Below are the entries; determine how many of their lines contain the string "number" and give that figure alone.
#### MATERIAL FOR THIS TASK
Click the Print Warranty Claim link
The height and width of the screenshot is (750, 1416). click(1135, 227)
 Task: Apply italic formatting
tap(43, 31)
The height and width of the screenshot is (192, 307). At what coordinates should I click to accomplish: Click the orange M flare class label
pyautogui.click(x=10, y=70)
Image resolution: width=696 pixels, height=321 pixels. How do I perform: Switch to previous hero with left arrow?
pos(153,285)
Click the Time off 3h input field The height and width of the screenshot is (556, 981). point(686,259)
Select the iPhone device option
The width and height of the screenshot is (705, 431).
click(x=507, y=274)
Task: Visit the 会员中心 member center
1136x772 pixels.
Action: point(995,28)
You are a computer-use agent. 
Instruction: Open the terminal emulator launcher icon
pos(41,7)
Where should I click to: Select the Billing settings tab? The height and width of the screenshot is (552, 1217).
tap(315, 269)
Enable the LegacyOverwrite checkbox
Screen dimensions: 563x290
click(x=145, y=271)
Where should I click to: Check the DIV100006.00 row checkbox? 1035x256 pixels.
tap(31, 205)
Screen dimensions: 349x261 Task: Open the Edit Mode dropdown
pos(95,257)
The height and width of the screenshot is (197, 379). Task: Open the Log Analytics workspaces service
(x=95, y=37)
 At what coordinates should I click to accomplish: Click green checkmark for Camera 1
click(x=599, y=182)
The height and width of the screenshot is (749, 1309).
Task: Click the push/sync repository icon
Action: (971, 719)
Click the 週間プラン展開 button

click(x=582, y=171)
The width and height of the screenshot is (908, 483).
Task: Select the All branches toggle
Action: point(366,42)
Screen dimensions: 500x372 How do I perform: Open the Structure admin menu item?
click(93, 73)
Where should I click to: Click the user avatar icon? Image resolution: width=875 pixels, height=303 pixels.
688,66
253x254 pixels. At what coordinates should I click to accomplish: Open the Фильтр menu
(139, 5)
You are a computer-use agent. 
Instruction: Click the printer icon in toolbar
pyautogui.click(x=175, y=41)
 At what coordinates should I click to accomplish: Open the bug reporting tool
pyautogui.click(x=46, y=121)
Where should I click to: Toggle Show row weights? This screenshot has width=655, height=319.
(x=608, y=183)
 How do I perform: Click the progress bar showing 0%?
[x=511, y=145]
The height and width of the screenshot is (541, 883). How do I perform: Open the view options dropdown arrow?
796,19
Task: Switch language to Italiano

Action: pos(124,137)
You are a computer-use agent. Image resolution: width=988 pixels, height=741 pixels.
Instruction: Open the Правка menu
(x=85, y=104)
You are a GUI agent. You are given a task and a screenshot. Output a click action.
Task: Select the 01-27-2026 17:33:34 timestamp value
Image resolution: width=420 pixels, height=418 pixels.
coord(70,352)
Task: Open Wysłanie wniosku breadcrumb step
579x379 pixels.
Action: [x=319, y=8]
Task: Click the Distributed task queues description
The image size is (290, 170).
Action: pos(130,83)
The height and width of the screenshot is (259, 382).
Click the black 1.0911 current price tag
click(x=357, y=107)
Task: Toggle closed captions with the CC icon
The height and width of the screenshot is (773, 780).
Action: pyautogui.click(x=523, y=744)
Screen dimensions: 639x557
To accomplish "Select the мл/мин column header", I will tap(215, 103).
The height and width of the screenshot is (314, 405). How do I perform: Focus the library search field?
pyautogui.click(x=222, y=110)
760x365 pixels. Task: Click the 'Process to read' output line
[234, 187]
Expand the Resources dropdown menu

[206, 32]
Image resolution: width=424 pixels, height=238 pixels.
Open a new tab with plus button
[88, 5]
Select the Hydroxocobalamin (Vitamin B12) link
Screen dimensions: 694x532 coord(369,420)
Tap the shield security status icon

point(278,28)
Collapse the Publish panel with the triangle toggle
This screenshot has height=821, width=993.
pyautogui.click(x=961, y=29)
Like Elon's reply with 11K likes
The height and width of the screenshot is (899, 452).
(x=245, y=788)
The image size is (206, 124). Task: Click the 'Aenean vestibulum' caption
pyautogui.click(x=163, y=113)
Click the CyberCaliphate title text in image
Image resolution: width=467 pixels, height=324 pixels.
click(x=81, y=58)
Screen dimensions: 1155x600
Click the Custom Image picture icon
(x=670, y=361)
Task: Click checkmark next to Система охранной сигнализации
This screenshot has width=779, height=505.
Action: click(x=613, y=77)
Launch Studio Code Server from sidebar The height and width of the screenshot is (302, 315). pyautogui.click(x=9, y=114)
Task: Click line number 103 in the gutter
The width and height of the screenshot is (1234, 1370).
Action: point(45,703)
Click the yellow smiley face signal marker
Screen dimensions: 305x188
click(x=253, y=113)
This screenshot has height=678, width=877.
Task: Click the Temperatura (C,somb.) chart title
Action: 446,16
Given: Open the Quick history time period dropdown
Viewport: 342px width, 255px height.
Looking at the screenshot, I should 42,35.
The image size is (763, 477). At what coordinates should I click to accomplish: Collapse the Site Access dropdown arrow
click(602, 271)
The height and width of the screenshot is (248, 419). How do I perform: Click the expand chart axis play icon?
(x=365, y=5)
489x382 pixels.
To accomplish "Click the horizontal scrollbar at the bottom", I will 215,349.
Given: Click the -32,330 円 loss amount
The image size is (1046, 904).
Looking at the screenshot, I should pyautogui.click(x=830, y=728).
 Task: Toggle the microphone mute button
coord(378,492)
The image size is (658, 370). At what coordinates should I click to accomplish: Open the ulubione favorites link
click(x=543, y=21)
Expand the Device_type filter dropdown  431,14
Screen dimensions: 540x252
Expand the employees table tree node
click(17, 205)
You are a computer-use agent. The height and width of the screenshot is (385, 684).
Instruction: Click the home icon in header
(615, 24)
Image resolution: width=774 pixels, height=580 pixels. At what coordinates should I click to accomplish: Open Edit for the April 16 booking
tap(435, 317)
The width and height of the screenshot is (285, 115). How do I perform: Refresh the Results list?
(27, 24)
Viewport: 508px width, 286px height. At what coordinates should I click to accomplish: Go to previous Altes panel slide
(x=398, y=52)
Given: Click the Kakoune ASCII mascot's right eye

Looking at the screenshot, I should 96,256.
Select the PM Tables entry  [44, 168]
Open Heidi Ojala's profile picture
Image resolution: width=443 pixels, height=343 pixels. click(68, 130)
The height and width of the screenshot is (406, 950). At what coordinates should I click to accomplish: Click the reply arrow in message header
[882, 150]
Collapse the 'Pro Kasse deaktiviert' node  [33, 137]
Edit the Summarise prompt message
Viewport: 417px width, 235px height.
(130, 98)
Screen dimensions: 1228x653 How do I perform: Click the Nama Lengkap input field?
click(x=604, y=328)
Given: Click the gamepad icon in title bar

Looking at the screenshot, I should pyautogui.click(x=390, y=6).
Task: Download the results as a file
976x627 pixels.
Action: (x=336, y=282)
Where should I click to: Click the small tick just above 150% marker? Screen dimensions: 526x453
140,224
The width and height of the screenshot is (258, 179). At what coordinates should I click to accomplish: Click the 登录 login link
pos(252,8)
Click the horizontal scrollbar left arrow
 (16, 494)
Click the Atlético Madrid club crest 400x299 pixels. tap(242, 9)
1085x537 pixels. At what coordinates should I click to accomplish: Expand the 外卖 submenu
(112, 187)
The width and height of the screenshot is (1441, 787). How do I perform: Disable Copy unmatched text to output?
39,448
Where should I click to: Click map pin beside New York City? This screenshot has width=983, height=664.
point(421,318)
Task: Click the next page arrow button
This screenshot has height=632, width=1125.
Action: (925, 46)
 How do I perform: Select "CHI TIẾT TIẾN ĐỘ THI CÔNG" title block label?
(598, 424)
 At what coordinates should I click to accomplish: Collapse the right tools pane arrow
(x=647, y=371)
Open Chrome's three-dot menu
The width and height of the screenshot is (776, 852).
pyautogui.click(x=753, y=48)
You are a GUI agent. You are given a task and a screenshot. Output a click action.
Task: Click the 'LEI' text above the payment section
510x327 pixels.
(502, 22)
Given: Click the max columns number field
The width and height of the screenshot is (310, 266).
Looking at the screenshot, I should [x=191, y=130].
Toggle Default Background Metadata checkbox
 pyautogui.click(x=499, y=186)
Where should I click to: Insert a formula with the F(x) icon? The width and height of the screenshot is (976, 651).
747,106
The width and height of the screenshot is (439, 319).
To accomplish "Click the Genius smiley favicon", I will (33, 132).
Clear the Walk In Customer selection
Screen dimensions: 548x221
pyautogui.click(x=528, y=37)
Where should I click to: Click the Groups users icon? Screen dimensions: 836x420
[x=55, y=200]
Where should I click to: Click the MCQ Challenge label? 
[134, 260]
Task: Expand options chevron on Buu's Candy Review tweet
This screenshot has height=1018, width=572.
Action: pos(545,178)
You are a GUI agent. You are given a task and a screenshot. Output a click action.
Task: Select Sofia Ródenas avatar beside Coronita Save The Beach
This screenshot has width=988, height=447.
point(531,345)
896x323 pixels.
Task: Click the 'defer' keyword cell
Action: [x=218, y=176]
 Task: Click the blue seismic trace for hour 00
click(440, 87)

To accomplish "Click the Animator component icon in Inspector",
########
* [OUTPUT FOR THIS EXERCISE] 2